BEGIN Data for this exercise

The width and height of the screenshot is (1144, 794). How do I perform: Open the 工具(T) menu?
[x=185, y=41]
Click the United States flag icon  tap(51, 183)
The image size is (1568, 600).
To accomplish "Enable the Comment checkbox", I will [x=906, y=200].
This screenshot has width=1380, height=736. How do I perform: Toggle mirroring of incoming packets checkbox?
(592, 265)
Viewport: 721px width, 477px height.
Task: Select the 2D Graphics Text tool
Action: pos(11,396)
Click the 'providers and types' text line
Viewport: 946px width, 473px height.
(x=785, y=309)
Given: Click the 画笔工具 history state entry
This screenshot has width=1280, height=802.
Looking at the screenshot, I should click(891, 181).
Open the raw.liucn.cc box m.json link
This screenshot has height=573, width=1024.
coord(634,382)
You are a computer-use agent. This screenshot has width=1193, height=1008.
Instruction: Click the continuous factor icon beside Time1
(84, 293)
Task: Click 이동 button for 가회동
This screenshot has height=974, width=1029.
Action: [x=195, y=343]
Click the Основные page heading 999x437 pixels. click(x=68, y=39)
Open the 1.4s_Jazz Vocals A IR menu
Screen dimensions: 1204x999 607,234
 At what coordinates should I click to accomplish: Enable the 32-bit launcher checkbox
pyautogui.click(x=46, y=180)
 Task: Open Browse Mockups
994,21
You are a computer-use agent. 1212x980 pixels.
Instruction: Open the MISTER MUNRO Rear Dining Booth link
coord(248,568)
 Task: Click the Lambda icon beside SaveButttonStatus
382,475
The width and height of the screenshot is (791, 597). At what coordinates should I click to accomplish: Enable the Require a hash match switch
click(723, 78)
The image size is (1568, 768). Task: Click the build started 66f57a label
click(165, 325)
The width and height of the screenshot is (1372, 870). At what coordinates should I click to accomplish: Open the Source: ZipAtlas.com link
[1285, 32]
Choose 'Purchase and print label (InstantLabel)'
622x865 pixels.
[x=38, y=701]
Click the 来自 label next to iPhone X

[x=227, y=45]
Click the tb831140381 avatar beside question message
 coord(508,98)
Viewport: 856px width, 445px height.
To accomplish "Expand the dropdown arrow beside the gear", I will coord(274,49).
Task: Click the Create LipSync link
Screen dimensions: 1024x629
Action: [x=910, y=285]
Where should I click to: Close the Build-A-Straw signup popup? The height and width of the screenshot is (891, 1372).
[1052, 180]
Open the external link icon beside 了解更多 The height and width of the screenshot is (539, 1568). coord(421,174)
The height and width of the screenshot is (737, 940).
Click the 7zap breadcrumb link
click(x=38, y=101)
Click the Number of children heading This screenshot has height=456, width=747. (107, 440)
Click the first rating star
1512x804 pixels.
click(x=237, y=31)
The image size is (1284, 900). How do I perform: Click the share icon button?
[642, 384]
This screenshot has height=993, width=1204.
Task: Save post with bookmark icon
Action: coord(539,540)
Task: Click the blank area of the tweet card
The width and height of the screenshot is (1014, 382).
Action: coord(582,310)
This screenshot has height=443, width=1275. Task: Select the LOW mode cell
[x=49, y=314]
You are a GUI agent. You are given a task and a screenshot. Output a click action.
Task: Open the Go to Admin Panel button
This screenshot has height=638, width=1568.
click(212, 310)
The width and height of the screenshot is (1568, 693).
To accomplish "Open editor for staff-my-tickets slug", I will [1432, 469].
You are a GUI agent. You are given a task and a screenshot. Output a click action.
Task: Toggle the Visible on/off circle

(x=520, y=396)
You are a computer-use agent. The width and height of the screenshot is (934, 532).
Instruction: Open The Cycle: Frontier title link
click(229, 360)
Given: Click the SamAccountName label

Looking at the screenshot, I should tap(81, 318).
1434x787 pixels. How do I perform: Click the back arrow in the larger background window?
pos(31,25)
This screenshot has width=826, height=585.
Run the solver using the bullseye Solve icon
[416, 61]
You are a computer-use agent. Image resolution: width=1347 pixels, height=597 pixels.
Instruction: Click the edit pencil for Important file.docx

END Data for this exercise

Task requirements =
Exactly as written, reproduce the lines of the data above from the first line through the line where "Given: Click the 画笔工具 history state entry" appears.

Exercise result =
The width and height of the screenshot is (1144, 794). How do I perform: Open the 工具(T) menu?
[x=185, y=41]
Click the United States flag icon  tap(51, 183)
The image size is (1568, 600).
To accomplish "Enable the Comment checkbox", I will [x=906, y=200].
This screenshot has width=1380, height=736. How do I perform: Toggle mirroring of incoming packets checkbox?
(592, 265)
Viewport: 721px width, 477px height.
Task: Select the 2D Graphics Text tool
Action: pos(11,396)
Click the 'providers and types' text line
Viewport: 946px width, 473px height.
(x=785, y=309)
Given: Click the 画笔工具 history state entry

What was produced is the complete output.